The Multi-DB Public API
The most obvious change to Django is that instead of defining your database settings like:
DATABASE_ENGINE = "postgresql_psycopg2"
DATABASE_NAME = "my_big_project"
DATABASE_USER = "mario"
DATABASE_PASSWORD = "princess_peach"
You instead write something like:
DATABASES = {
"default": {
"ENGINE": "django.db.backends.postgresql_psycopg2",
"NAME": "my_big_project",
"USER": "mario",
"PASSWORD": "princess_peach",
},
"credentials": {
"ENGINE": "django.db.backends.oracle",
"NAME": "users",
}
}
All projects will eventually need to be migrated these new settings, although the old style will continue to work until Django 1.4. The only key with special significance in the DATABASES dictionary is "default" — if you're using databases you need to define a "default" database.

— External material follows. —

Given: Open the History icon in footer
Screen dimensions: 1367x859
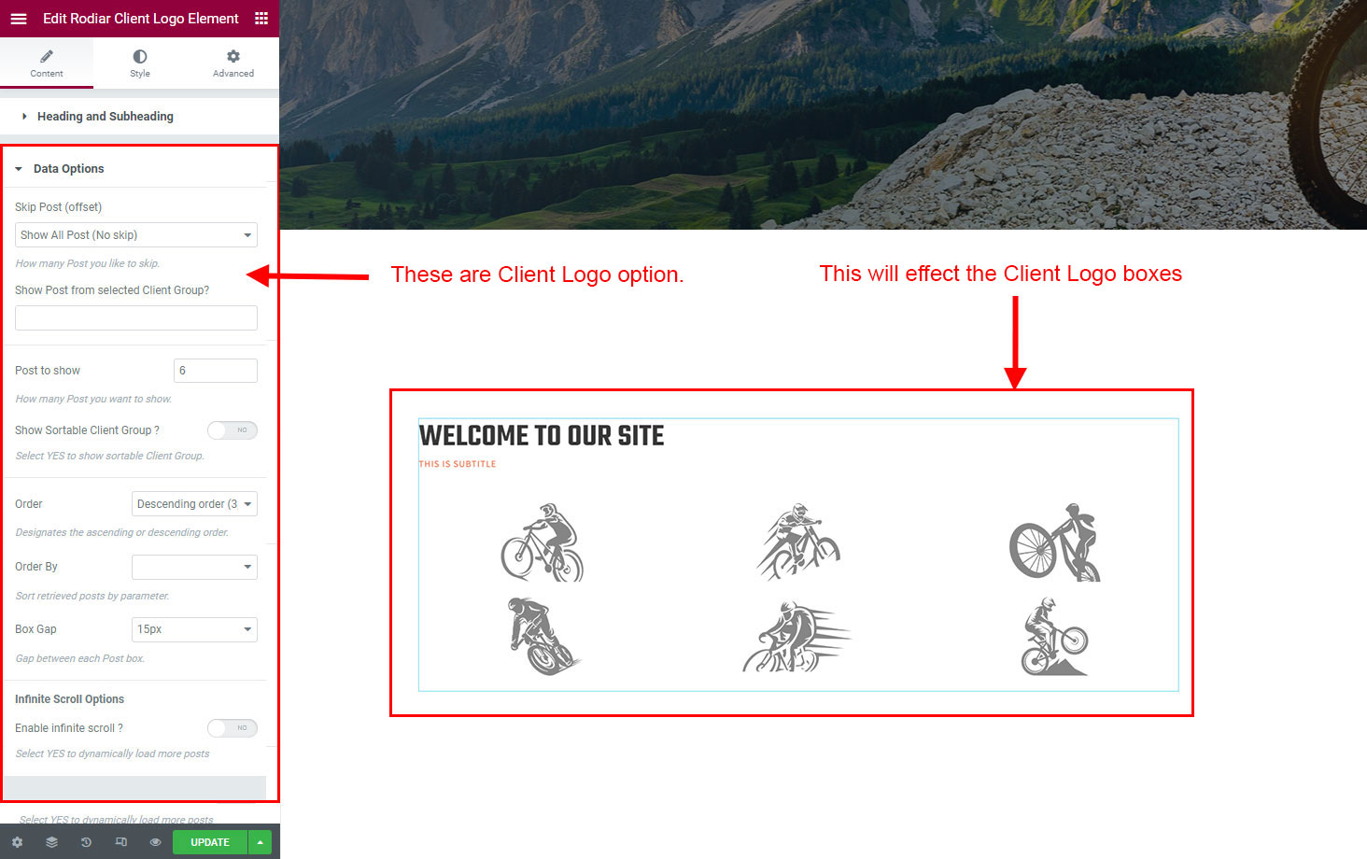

Now that you've told Django about all your databases you need a way to tell Django when to use them. The first addition in this arena is the using() method on QuerySets. using() takes a single parameter, a database alias (alises are the keys of the DATABASES dictionary), and it binds the QuerySet to that database. Like every other QuerySet method it can be chained at will (like the order_by() method calling it a second time it overides the first call). This basically gives you complete control to define where models are read from (and if you get tricky with create(), delete() and update() even the ability to control writes):
>>> User.objects.filter(username__startswith="admin").using("credentials")

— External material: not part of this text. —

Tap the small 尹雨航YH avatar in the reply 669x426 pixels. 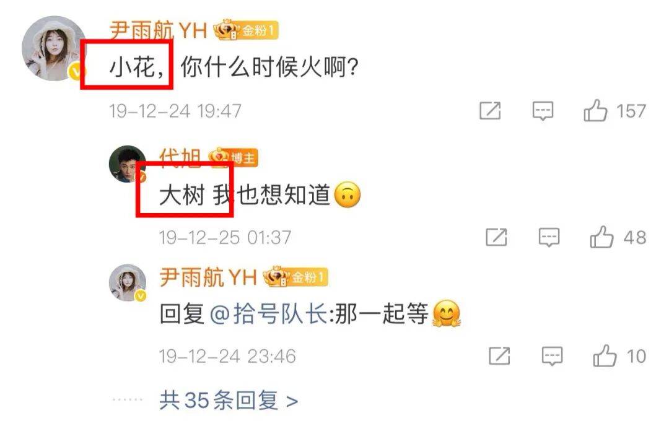tap(128, 283)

In addition to this new QuerySet method delete() and save() on models takes a new using parameter, which is, again, a database alias.

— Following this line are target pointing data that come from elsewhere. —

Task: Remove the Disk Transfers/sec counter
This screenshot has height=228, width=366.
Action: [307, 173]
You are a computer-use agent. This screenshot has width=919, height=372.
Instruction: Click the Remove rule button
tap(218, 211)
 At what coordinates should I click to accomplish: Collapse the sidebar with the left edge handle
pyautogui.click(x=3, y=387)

There is also a new method on Managers, db_manager(), this again takes a database alias and what it does is very similar to using(). The key difference is that instead of returning a QuerySet it returns a new Manager. The use case for this is being able to chain it with methods on Managers that don't return a QuerySet, such as create_user() on the UserManager.
Database Routers
By using all of these methods you can implement any sort of multiple database system you want, master-slave replication, partitioning, sharding, or anything else. However, it wouldn't necessarily be convenient. You'd have to litter your codebase with calls to using(), and that doesn't play nicely with Django's reusable application philosophy (it was for this reason that a using option was removed from the Meta class in Django models). In addition there are some places where you don't have an explicit QuerySet, for example my_obj.user will create a QuerySet behind the scenes to access the User model, but you don't have any place to call using() there. For these reason the concept of a "database router" was introduced. Database routers take whatever is available about the query you want to perform, and they can say what database it should go to. Database routers are setup in your settings file with a new DATABASE_ROUTERS setting, which is a list of database routers:
DATABASE_ROUTERS = [
"path.to.AuthRouter",
"path.to.MasterSlaveRouter",
]
DATABASE_ROUTERS is a list because at any stage a router can return None and then Django will fall back to the next router in the list. These routers can define a few different methods:
- db_for_read
- db_for_write
- allow_relation
- allow_syncdb
The first two are fairly self-explanitory, they return the alias that that query should be performed against. The allow_relation method exists to provide a sanity check. Django doesn't want to let you assign cross-database relations if it's going to fail. Therefore when you're trying to create a relationship between two models on different databases (for either a ForeignKey or ManyToManyField) Django will call this method so that you can provide the appropriate validation. The final method, allow_syncdb, provides a way for you to let Django know which models should be sync'd (and therefore available) on which database.
As always the Django documentation on multiple databases provides great examples of how to use all these things, including examples of how they're used, and how to get started implementing some common patterns with database routers. The addition of multiple databases should provide a tremendous boon for the Django community, allowing Django to be used in yet more enviroments.